Arthur Girault croit en la « mission civilisatrice » de la colonisation : « coloniser, écrit-il, c’est fonder une nouvelle société civilisée ». C’est le point de vue (majoritaire) défendu par Ferry mais aussi par des personnalités aussi diverses que Victor Hugo (la colonisation dit celui-ci, c’est « la civilisation qui marche sur la barbarie (…), un peuple éclairé qui s’en va trouver un peuple dans la nuit »), Victor Schoelcher, pourtant « ami des Noirs » (mais aussi coprésident du Congrès colonial international de 1889), ou Jean Jaurès (qui en 1884 voit dans la France une « lumière bienfaisante » partout où elle resplendit).

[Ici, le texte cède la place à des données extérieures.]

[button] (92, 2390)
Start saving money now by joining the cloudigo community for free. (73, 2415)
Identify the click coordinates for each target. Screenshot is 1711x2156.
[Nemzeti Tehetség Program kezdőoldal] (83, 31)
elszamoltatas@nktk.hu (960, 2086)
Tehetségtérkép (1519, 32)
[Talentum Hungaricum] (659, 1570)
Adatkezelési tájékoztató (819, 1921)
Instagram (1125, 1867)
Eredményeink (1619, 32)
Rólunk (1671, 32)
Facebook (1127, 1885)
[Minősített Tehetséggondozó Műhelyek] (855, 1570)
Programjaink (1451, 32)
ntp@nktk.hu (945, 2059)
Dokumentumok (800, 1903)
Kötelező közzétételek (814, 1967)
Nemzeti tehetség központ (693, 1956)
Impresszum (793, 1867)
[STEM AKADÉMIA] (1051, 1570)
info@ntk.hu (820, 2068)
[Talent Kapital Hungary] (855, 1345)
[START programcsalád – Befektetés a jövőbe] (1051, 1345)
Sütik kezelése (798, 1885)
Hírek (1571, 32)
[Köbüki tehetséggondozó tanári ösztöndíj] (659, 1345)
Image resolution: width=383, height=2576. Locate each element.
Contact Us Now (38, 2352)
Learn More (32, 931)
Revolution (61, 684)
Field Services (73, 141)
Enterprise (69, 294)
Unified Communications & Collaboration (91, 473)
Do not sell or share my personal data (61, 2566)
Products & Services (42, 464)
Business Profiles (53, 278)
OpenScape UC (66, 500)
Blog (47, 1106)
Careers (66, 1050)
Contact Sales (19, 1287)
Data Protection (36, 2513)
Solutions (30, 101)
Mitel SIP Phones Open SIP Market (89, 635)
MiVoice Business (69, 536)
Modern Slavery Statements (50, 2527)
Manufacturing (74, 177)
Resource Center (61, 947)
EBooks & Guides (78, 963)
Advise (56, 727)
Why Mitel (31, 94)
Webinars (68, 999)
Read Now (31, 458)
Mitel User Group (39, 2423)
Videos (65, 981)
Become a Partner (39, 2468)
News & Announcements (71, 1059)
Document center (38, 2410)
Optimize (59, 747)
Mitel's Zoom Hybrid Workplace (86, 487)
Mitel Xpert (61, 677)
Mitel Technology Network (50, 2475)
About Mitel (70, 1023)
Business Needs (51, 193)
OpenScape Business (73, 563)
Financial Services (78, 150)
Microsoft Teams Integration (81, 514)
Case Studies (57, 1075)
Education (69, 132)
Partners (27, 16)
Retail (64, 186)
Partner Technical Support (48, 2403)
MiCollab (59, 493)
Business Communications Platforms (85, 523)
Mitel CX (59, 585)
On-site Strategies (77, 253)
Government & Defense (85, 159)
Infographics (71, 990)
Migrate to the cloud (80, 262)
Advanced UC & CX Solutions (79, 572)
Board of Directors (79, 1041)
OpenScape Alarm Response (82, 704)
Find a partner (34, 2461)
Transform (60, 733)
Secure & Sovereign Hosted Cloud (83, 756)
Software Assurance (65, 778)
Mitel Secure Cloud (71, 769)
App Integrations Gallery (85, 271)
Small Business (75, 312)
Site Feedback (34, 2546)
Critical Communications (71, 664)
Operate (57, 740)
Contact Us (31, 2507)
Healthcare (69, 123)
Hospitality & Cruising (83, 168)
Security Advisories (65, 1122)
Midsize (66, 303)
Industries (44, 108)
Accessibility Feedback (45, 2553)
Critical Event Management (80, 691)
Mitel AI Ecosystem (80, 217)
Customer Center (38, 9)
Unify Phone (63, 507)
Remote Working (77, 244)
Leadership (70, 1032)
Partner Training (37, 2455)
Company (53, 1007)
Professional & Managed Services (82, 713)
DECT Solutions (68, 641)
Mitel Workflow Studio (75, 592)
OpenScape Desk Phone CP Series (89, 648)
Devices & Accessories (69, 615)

La mission civilisatrice justifie par avance la colonisation et lui donne une légitimité morale difficilement contestable. Pour Girault, la colonisation ne doit pas être une politique d’assujettissement. Cela serait contraire aux idéaux de la Révolution pour lesquels : « Tous les hommes sont libres et égaux, ils ont les mêmes droits et doivent se traiter en frères sans distinction de patrie, de couleur ou de latitude » (Arthur Girault, Principes de colonisation et de législation coloniale, tome 1).
La politique d’assimilation est pour Girault l’idéal typiquement républicain qui doit guider l’entreprise coloniale. Elle est dans la « logique révolutionnaire » : « Quoi de plus naturel […] que de transporter les Droits de l’homme au-delà des mers ? ». Il ne faut pas séparer, mais unir de plus en plus intimement la métropole aux colonies, colonies destinées, selon Girault, à se transformer en départements : « pourquoi distinguer ? » demande-t-il. Colonie et métropole ne doivent former qu’un même territoire soumis aux mêmes règles. Girault explique que l’assimilation est conforme aux « idées républicaines » (« La Révolution a eu tout au moins le mérite d’avoir une politique coloniale ferme et constante basée toute entière sur un principe : l’assimilation » [Arthur Girault, op. cit.]), il écrit que l’assimilation a été poussée dans ses dernières conséquences par les « assemblées révolutionnaires » et qu’après la parenthèse du Second Empire elle se réaffirme à nouveau depuis 1870. Ainsi, pour Girault, le colonialisme républicain met en pratique les principes fondamentaux hérités de 1789. Sur ce point, nul ne le contredit.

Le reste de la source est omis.